Example: A market for agricultural products like wheat. Many farmers produce wheat, and no single farmer can influence the market price. The price of wheat is determined by the aggregate supply and demand in the market.

Monopoly

Monopoly is a market structure where a single firm is the sole producer of a product or service with no close substitutes. The monopolist has significant market power and can set prices above marginal cost. Barriers to entry are high, often due to legal restrictions, economies of scale, or exclusive control over essential resources.

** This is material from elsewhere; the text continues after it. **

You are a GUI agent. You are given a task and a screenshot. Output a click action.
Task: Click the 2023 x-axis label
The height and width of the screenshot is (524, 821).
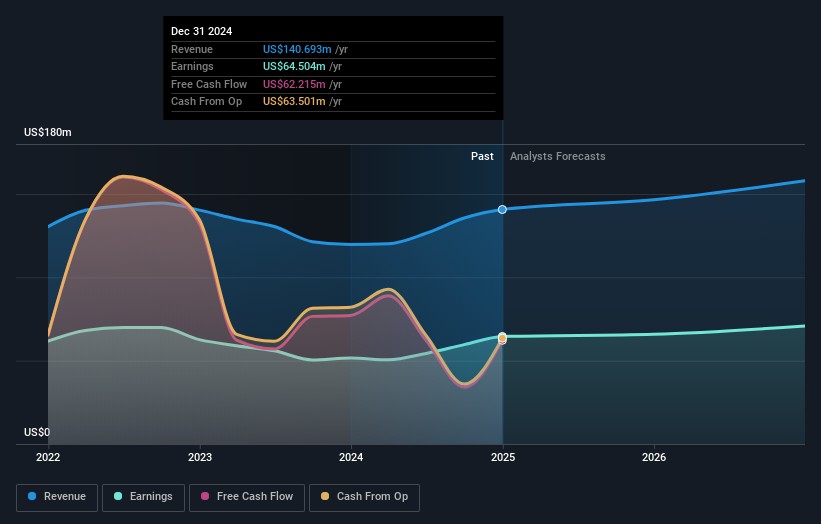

Example: A local utility company that provides electricity to a city. The company has exclusive rights to distribute electricity, allowing it to set prices and control the market.

Oligopoly

Oligopoly is a market structure where a small number of firms dominate the market. These firms have significant market power and can influence prices, but they must consider the actions of their competitors. Oligopolies often result in strategic behavior, such as price wars, collusion, or product differentiation.

Example: The market for smartphones, where a few large companies like Apple, Samsung, and Huawei dominate. These firms compete intensely, often differentiating their products to capture market share.

Monopolistic Competition

Monopolistic Competition is a market structure where many firms sell similar but differentiated products. Each firm has some market power to set prices due to product differentiation, but entry and exit are relatively easy. Firms compete on product features, quality, and marketing rather than price alone.

Example: The market for restaurants in a city. Each restaurant offers a unique dining experience, but there are many restaurants to choose from. Firms compete on cuisine, ambiance, and service to attract customers.